On March 10, 1992, for example, Ms Fung, a former Consumer Council executive, whose husband Ricky Fung Choi-cheung is the Legislative Council Secretariat secretary-general, wrote a memo titled, Funding Requests for Hong Kong Projects, to her senior, Matthew Winokur.
'The first concerns the sponsorship of Roland Petit and the Ballet Nationale de Marseille in November, 1992,' says Ms Fung's memo. 'This will be the highlight of the 1992 Regional Council Festival which PM [Philip Morris] is hoping to co-sponsor with the council. You would of course recall that in 1987 the Urban Council, the Regional Council's counterpart in the urban area, passed a resolution of not accepting sponsorship from corporations whose business includes tobacco. The Regional Council followed suit and the same resolution was passed soon afterwards.
'Despite growing anti-smoking sentiments, it came as a pleasant surprise that the ruling was reversed by the Regional Council in December 1990. For this, we have to thank Haider Barma, who, being a most open-minded and pragmatic civil servant, as well as a good friend of PM, instigated the reversal when he was Director of Regional Services, head of the Regional Council's executive arm.
'Nothing happened in 1991 since the tobacco companies, hard hit by the tax increase, somehow 'froze' their sponsorship budgets. During that time, Haider was transferred and in his place we have another old-time friend, Adolf Hsu [Deputy Secretary for Health and Welfare in the mid 1980s]. He approached us for the Roland Petit sponsorship and both Don and I found the offer difficult to turn down.

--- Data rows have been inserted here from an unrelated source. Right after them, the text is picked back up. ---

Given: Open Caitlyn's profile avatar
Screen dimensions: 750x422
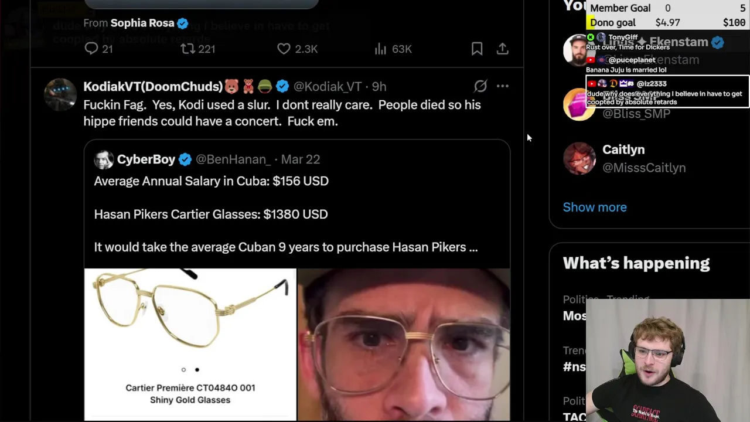Looking at the screenshot, I should tap(579, 158).
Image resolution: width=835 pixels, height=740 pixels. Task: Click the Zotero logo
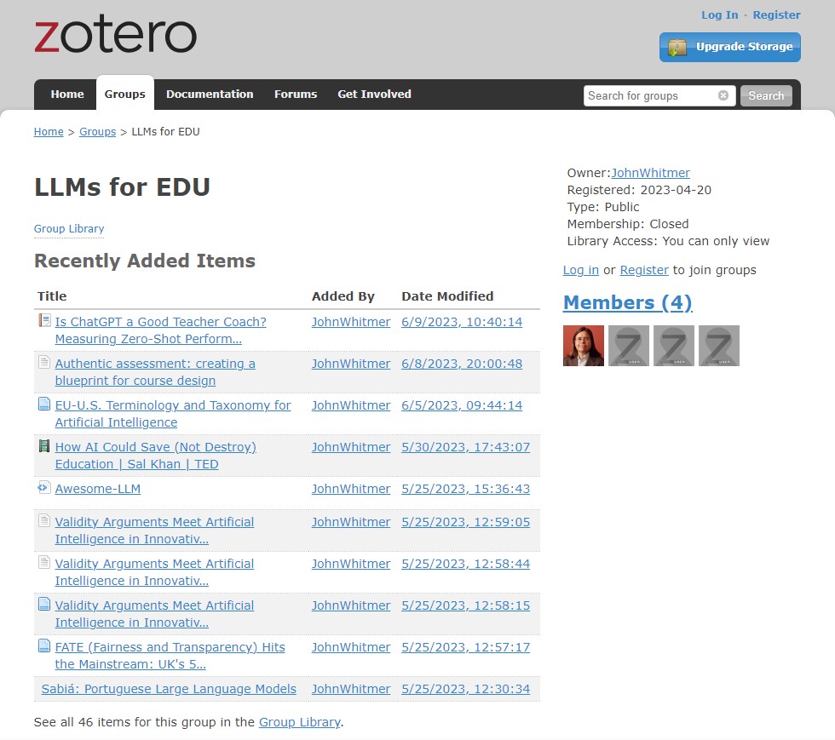tap(115, 36)
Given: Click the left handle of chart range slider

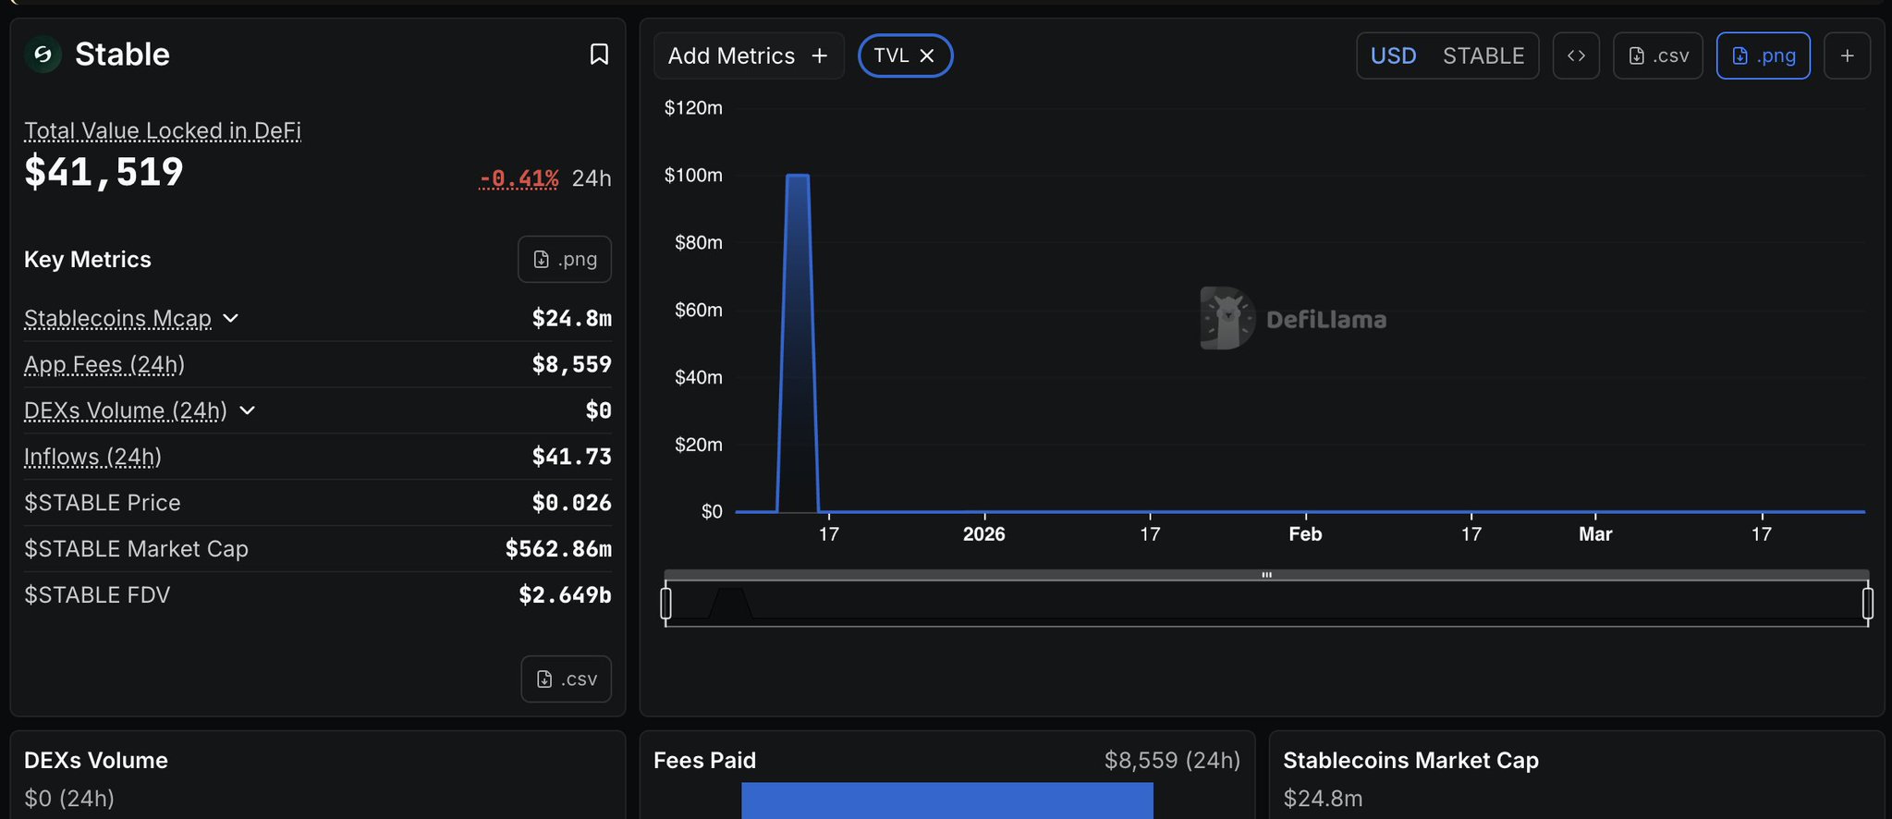Looking at the screenshot, I should (x=666, y=604).
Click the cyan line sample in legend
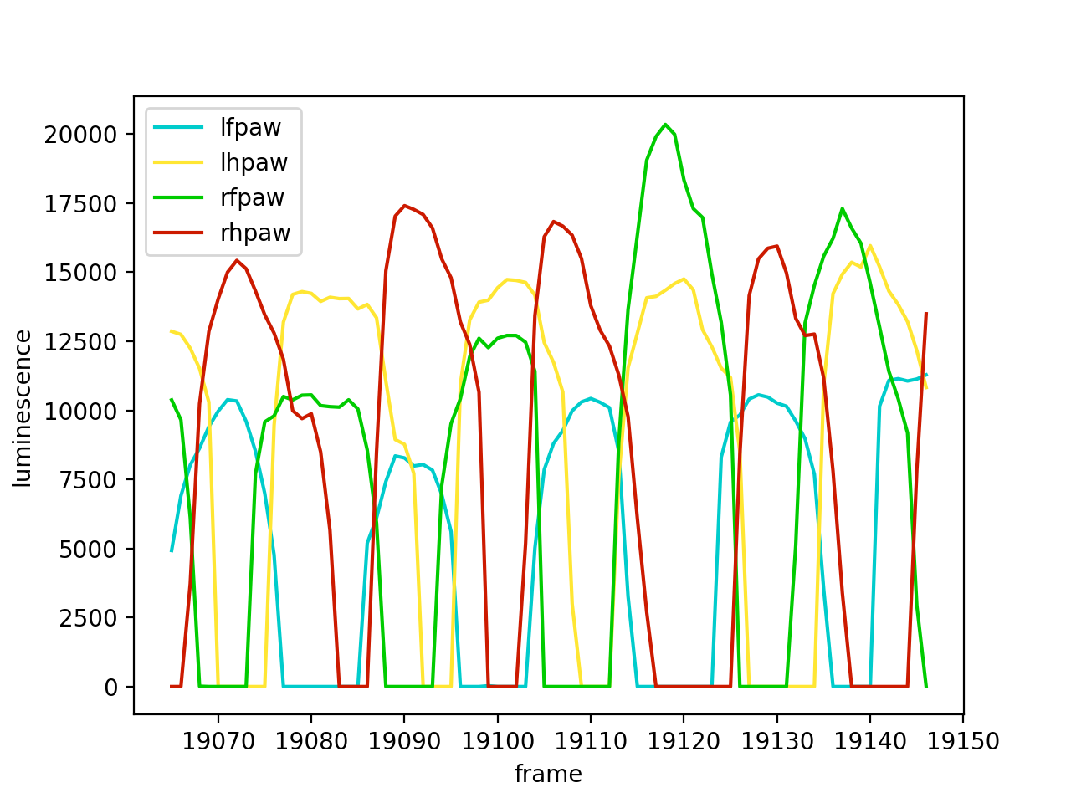 pos(179,127)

'The reasons are many. First, it is unprecedented for any public body, let alone the Regional Council which is the Government in the eyes of the public, to backtrack on a policy that is in line with the Government's stance on smoking. Non-action on our part would quickly prompt a change of heart. More so, PM's involvement will be a slap in the face of the Urban Council chairman who also chairs the Council on Smoking and Health (COSH).' (Dr Ronald Leung Ding-bong was chairman of the Urban Council and COSH at the time).
The memo continues: 'Thirdly, the Regional Council has on its board four directly elected Legislative Councillors, three of whom were directly elected from the New Territories geographical constituencies. They would surely recognise PM's efforts in bringing to their voters a prestigious cultural event. The sponsorship will also present a good opportunity to gain access to these newly elected legislators.